Graduate Teaching Assistants
Catalina Rojas
Maria Catalina Rojas Blanco is a Ph.D. Candidate in Modern Foreign Languages and Literatures - Spanish at the University of Tennessee, with a second concentration in Latin American Studies, and is a Graduate Teaching Associate. She completed a master’s degree in Foreign Languages and Literatures at Southern Illinois University-Carbondale, IL.
Her areas of research interests include Latin American and Caribbean literature by women writers, Afro-Hispanic culture and literature; issues at the intersection of Race, Gender, and the African legacy in the Spanish Americas; and Colombian women writers of African descent.
She is working in her dissertation,“Las Almanegras: alma y territorialidad de la poética afro femenina colombiana” (“Las Almanegras: Territoriality and Soul in Afro-Colombian Feminine Poetics”), under the direction of Dr. Dawn Duke.

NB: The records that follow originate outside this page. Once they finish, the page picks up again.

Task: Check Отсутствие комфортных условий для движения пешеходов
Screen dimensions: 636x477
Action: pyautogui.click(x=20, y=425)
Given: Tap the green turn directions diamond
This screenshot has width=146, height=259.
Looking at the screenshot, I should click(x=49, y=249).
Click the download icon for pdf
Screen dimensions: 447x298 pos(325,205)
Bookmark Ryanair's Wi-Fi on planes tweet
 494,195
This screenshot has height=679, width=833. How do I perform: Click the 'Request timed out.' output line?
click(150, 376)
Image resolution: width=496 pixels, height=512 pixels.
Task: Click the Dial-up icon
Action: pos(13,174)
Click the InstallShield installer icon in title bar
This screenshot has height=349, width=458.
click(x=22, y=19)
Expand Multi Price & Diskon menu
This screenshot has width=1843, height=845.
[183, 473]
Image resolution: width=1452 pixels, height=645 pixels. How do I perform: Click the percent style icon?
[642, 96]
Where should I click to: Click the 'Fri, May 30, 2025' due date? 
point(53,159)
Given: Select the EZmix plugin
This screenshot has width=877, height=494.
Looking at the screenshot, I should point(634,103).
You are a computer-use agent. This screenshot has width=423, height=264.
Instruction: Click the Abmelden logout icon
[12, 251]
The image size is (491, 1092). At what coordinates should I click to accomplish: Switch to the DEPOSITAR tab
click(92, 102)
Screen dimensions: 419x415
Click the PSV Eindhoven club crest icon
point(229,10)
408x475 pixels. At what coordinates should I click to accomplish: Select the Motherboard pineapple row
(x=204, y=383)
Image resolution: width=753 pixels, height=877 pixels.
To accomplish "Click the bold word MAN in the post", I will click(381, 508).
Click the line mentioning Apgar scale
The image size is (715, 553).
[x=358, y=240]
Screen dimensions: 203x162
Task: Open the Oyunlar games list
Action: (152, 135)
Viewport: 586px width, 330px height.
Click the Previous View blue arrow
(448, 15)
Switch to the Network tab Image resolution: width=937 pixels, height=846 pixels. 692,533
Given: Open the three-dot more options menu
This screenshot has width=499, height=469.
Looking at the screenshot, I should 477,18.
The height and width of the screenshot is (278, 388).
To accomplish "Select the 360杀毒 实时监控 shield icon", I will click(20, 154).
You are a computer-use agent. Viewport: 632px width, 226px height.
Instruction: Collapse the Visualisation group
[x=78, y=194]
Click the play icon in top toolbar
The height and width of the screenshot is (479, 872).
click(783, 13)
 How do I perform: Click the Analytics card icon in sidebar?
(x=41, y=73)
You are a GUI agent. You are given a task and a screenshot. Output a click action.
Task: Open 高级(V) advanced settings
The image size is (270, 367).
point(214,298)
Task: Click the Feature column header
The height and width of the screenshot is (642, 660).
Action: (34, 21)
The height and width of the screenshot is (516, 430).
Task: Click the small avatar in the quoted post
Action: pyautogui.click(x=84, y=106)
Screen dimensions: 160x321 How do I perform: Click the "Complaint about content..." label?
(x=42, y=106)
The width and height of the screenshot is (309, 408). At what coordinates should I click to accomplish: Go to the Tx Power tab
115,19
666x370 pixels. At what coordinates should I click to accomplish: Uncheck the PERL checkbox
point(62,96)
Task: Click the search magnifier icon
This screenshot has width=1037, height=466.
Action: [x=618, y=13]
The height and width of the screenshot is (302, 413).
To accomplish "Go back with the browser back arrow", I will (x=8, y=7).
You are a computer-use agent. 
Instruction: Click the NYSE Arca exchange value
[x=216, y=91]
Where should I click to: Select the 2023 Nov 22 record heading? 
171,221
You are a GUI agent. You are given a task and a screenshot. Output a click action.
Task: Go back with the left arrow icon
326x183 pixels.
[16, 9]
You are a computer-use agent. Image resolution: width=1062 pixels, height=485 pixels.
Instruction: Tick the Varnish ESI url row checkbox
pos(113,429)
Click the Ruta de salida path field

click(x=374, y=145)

Recently, she has published her paper “ Georgina Herrera o el empoderamiento de las mujeres, las ancestras y las palabras” in MIFLC Review, Volume 19 Fall 2018-2019. The article can be found in http://miflc.com/volume-19/, http://miflc.com/wp-content/uploads/2020/01/C-Rojas-199-214.pdf
She has taught first and second-year Spanish Courses at Southern Illinois University (SIUC), Intermediate Spanish courses at the University of Tennessee. Currently, she is teaching a third-year, upper-division Spanish composition and conversation course.
Both her teaching and research have received accolades, having been nominated for the Modern Foreign Language Graduate Teaching Award (2019-2020), as well as the Modern Foreign Languages and Literatures Grant for Doctoral Research (2020-2021).